Doctor of Education (Ed.D.)

College/School

School of Education

Department

Learning and Instruction

Program

Learning & Instruction EdD

First Advisor

Patricia Busk

Second Advisor

Xornam Apedoe

Third Advisor

Walter Gmelch

Abstract

This meta-analysis synthesized research on gender gap in the Force Concept Inventory (FCI). The main goal of the present meta-analysis was to identify the moderator variables that mediate effect size differences. Furthermore, the statistical significance of the average effect sizes was investigated. The inclusion criteria for the meta-analysis resulted in 22 empirical research articles that studied gender gap and reported the number of male and female students in the study.

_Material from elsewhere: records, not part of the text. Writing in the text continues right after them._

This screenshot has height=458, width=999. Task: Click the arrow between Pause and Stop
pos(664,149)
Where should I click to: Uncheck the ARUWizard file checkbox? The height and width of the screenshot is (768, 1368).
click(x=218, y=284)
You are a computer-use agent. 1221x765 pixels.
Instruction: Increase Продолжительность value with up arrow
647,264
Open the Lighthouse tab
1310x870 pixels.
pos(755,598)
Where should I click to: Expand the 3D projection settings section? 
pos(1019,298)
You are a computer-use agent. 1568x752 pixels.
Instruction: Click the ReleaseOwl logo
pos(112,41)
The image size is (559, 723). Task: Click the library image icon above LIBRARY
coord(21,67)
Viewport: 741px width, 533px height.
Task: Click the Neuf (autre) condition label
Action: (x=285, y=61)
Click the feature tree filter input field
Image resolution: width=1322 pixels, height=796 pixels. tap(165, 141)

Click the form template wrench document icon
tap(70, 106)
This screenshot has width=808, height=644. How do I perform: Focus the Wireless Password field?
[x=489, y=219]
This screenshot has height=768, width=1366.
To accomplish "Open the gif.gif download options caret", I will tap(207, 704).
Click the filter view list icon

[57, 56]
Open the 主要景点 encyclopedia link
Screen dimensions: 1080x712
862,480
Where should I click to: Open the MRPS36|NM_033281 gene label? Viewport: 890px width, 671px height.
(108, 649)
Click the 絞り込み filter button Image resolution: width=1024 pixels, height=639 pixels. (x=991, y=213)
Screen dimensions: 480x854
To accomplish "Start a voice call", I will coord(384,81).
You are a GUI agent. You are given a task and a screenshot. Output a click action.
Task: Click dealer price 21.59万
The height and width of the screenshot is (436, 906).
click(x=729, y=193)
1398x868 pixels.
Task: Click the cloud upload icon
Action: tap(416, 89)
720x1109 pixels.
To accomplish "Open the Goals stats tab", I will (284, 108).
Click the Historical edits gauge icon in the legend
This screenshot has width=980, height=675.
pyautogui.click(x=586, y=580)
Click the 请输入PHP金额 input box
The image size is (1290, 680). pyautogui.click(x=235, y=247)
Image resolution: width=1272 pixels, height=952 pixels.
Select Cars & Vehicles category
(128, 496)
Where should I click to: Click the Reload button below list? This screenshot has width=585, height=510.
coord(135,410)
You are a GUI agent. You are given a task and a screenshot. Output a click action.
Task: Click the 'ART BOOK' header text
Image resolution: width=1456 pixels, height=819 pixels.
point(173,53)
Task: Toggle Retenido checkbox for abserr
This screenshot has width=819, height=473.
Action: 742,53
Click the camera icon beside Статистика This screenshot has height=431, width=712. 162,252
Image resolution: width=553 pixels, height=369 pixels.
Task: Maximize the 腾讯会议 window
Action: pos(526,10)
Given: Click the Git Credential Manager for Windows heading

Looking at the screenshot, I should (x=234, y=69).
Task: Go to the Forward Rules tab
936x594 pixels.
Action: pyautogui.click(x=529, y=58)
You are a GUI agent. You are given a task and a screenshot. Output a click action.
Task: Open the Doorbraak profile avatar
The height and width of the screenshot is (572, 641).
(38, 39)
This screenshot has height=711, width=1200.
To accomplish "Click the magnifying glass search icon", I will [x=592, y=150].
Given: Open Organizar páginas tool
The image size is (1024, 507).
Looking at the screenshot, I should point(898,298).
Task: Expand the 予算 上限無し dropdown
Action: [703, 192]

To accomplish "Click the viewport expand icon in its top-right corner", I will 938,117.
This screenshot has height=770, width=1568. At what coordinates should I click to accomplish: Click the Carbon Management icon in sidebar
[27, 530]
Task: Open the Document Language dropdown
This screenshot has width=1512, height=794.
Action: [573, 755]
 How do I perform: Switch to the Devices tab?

The included articles reported multiple studies; therefore, there were 34 studies on pretest and 43 studies on the posttest FCI. The average effect size for the pretests was 0.62 and for the posttest was 0.26. All effect sizes in pretest indicated that male students on average scored higher than female students; in posttest, however, two effect sizes indicated higher means for female than male students. School level (high-school versus college and university), teaching methods (traditional versus modeling instruction), culture of students (United States versus international countries), and contents of FCI (original or revised FCI) were investigated as moderator variables. The pretest effect sizes indicated that school level and content of FCI did not moderate the effect sizes, whereas effect size was moderated by teaching methods and culture. Students who enrolled in traditional teaching method had statistically significant gap that was wider than students enrolled in modeling instruction classes. Posttest effect sizes for teaching method were not statistically significant, whereas school level, culture, and content of the FCI indicating that these variables moderated the effect sizes. This meta-analysis studied the gender gap by analyzing the effect sizes instead of gain. Furthermore, unlike most studies gender gaps were compared between pretests and between posttests. Some results such as effect sizes in the teaching methods indicated relatively same gap for posttests in both traditional method as well as modeling instruction. It is important that further research to be conducted using effect size to investigate gender gap in different statistical methods than gain or normalized gain.